** To do **
Among the lines below, keep only those from the one containing "Task: Cancel changes with the Annuler button" through the one containing "The image size is (945, 837).", and reproduce them exactly.

** Data for review **
--- START ---

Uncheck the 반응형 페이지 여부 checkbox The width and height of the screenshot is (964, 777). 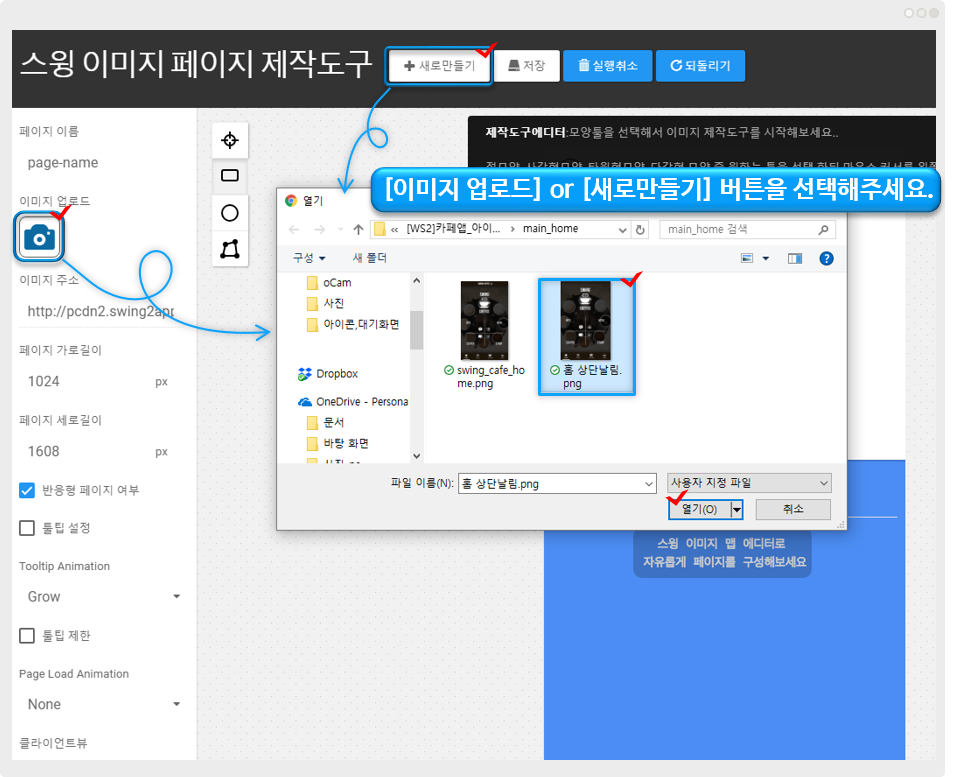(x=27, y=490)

--- END ---
--- START ---

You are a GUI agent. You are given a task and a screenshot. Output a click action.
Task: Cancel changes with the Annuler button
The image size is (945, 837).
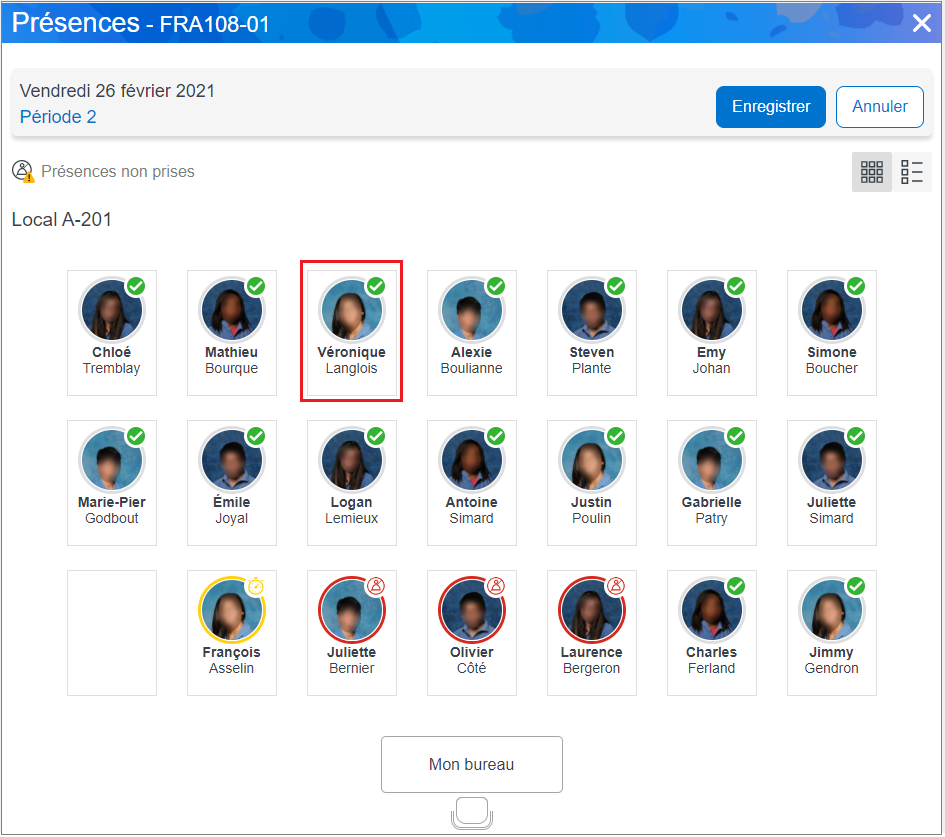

--- END ---
--- START ---

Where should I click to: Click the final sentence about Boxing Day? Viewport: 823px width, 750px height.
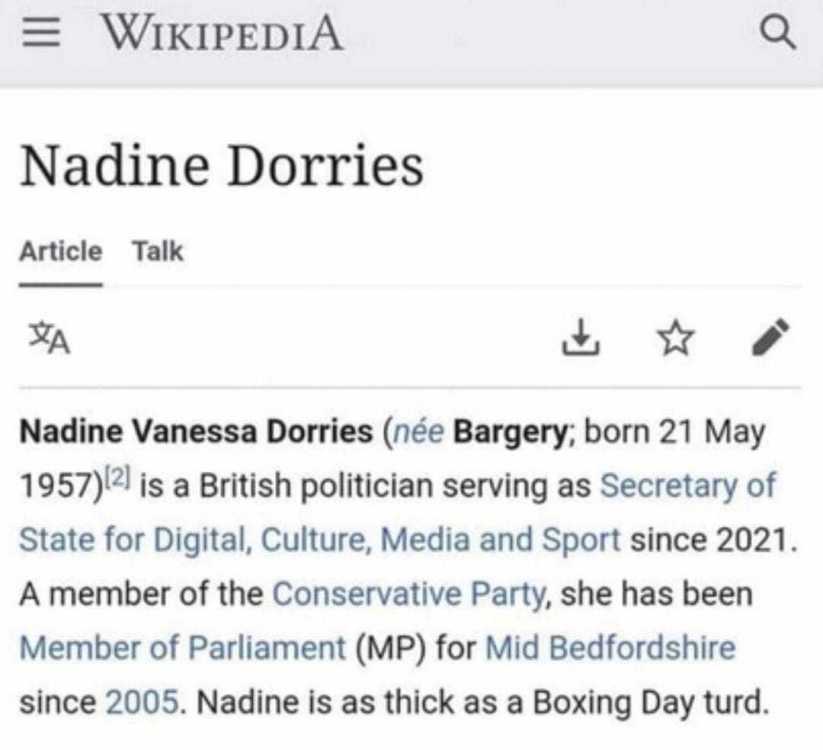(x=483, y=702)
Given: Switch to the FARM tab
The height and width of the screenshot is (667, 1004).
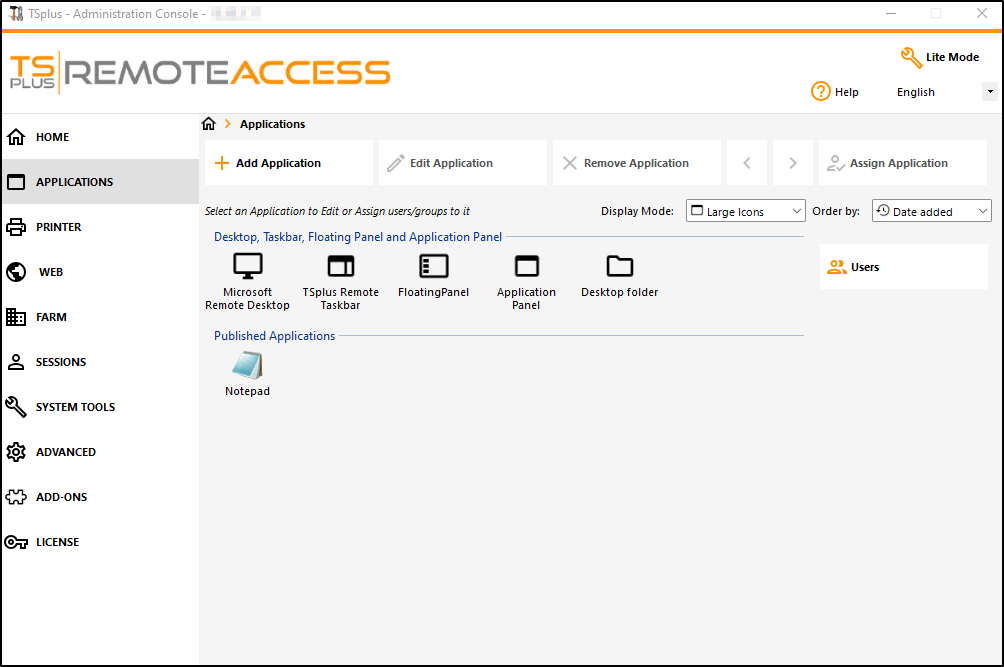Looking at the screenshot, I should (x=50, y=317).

--- END ---

** Written answer **
Task: Cancel changes with the Annuler button
The image size is (945, 837).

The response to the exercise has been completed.